第94章 CHAPTER VII.(4)
The French Ministry were offended at the following pasquinade:- "The three eagles have rent the Polish bear, without losing a feather with which any man in the Cabinet of Versailles can write. Since the death of Mazarin, they write only with goose-quills."By desire of the King of Poland, I wrote a narrative of the attempt made to assassinate him, and named the nuncio who had given absolution to the conspirators in the chapel of the Holy Virgin.
The house was now in flames. Rome insisted I should recall my words. Her nuncio, at Cologne, vented poison, daggers, and excommunication; the Empress-Queen herself thought proper to interfere. I obtained, for my justification, from Warsaw a copy of the examination of the conspirators. This I threatened to publish, and stood unmoved in the defence of truth.
The Empress wrote to the Postmaster-General of the Empire, and commanded him to lay an interdict on the Aix-la-Chapelle Journal.
Informed of this, I ended its publication with the year, but wrote an essay on the partition of Poland, which also did but increase my enemies.
The magistracy of Aix-la-Chapelle is elected from the people, and the Burghers' court consists of an ignorant rabble. I know no exceptions but Baron Lamberte and De Witte; and this people assume titles of dignity, for which they are amenable to the court at Vienna. Knowing I should find little protection at Vienna, they imagined they might drive me from their town. I was a spy on their evil deeds, of whom they would have rid themselves. I knew that the two sheriffs, Kloss and Furth, and the recorder, Geyer, had robbed the town-chamber of forty thousand dollars, and divided the spoil.
To these I was a dangerous man. For such reasons they sought a quarrel with me, pretending I had committed a trespass by breaking down a hedge, and cited me to appear at the town-house.
The postmaster, Heinsberg, of Aix-la-Chapelle, although he had two thousand three hundred rix-dollars of mine in his possession, instituted false suits against me, obtained verdicts against me, seized on a cargo of wine at Cologne, and I incurred losses to the amount of eighteen thousand florins, which devoured the fortune of my wife, and by which she, with myself and my children, were reduced to poverty.

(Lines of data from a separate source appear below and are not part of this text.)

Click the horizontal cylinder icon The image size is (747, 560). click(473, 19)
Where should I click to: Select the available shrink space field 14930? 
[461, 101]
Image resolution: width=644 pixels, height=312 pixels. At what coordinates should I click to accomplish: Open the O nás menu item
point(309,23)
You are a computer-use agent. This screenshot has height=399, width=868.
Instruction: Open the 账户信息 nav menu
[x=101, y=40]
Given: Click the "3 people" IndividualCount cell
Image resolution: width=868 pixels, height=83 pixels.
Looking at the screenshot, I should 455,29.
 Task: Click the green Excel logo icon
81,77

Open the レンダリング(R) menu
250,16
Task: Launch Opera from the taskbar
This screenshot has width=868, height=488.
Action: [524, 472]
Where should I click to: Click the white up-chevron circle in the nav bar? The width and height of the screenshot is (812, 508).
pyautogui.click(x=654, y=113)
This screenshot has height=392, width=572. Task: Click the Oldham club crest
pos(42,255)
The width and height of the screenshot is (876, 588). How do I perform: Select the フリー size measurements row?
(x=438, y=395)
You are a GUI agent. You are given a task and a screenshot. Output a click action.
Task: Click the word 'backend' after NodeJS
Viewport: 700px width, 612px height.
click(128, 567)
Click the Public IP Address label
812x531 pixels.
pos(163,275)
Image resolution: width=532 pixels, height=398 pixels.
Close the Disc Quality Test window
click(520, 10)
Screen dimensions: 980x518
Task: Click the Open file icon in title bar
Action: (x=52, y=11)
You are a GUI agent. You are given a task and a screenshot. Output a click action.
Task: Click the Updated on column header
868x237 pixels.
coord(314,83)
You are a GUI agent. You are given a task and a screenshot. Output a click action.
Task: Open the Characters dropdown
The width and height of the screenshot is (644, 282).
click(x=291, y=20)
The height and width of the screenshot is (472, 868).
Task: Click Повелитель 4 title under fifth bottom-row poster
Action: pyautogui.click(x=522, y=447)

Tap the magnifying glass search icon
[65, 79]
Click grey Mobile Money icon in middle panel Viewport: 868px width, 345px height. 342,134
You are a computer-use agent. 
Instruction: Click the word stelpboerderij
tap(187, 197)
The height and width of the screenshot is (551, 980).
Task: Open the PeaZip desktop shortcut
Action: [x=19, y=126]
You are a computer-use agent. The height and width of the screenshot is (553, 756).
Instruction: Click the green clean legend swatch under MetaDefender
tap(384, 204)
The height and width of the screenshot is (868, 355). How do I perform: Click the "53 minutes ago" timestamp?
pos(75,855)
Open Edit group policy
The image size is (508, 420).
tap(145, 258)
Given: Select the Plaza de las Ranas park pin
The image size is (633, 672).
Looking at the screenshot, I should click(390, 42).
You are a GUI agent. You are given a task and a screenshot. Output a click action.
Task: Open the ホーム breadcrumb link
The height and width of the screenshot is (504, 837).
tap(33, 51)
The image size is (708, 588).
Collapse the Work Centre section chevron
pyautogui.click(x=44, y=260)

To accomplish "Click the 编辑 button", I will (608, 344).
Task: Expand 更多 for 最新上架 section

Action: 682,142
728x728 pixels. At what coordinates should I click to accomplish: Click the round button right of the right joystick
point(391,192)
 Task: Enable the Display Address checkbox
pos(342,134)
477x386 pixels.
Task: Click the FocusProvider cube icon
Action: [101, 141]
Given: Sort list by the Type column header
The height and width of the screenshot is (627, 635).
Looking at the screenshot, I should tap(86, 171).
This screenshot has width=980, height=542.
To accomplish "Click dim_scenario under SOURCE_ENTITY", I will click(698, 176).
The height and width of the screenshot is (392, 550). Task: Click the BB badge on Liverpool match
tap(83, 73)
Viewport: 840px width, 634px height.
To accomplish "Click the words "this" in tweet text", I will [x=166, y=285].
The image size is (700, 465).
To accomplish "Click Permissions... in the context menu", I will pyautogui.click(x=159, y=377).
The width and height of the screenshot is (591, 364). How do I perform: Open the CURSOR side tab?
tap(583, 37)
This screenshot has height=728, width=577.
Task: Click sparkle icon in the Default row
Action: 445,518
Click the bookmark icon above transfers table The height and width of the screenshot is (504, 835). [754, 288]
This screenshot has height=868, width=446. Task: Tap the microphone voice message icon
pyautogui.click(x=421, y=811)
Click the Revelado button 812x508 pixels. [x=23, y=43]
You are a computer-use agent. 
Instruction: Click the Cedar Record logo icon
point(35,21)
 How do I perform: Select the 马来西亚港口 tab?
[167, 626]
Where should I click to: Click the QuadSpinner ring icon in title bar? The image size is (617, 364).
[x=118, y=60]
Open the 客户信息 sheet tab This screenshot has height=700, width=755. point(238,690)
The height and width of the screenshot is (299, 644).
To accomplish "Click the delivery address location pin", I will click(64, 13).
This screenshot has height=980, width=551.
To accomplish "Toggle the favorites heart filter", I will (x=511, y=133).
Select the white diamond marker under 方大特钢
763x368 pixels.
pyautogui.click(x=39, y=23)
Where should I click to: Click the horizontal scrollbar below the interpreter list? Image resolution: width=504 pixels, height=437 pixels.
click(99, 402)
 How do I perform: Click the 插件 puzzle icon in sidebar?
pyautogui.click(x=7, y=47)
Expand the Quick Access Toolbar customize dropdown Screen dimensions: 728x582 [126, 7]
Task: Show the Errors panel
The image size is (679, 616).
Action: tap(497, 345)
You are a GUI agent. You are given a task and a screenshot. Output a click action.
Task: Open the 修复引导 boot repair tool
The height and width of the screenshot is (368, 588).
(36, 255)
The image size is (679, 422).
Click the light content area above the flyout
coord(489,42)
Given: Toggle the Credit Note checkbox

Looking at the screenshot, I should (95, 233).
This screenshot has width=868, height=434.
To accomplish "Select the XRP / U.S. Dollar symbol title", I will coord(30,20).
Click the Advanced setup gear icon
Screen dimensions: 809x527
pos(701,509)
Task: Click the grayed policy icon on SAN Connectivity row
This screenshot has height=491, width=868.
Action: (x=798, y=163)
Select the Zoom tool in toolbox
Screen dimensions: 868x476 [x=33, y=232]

The Gravenitz himself, in 1778, acknowledged how much he had injured me, affirmed he had been deceived, and promised he would try to obtain restitution. I forgave him, and he attempted to keep his promise; but his power declined; the bribes he had received became too public. He was dispossessed of his post, but, alas! too late for me. Two other of my judges are at this time obliged to sweep the streets of Vienna, where they are condemned to the House of Correction. Had this been their employment instead of being seated on the seat of judgment twenty years ago, I might have been more fortunate. It is a remarkable circumstance that I should so continually have been despoiled by unjust judges. Who would have had the temerity to affirm that their evil deeds should bring them to attend on the city scavenger? I indeed knew them but too well, and fearlessly spoke what I knew. It was my misfortune that I was acquainted with their malpractices sooner than gracious Sovereign.
Let the scene close on my litigations at Aix-la-Chapelle and Vienna.
May God preserve every honest man from the like! They have swallowed up my property, and that of my wife. Enough!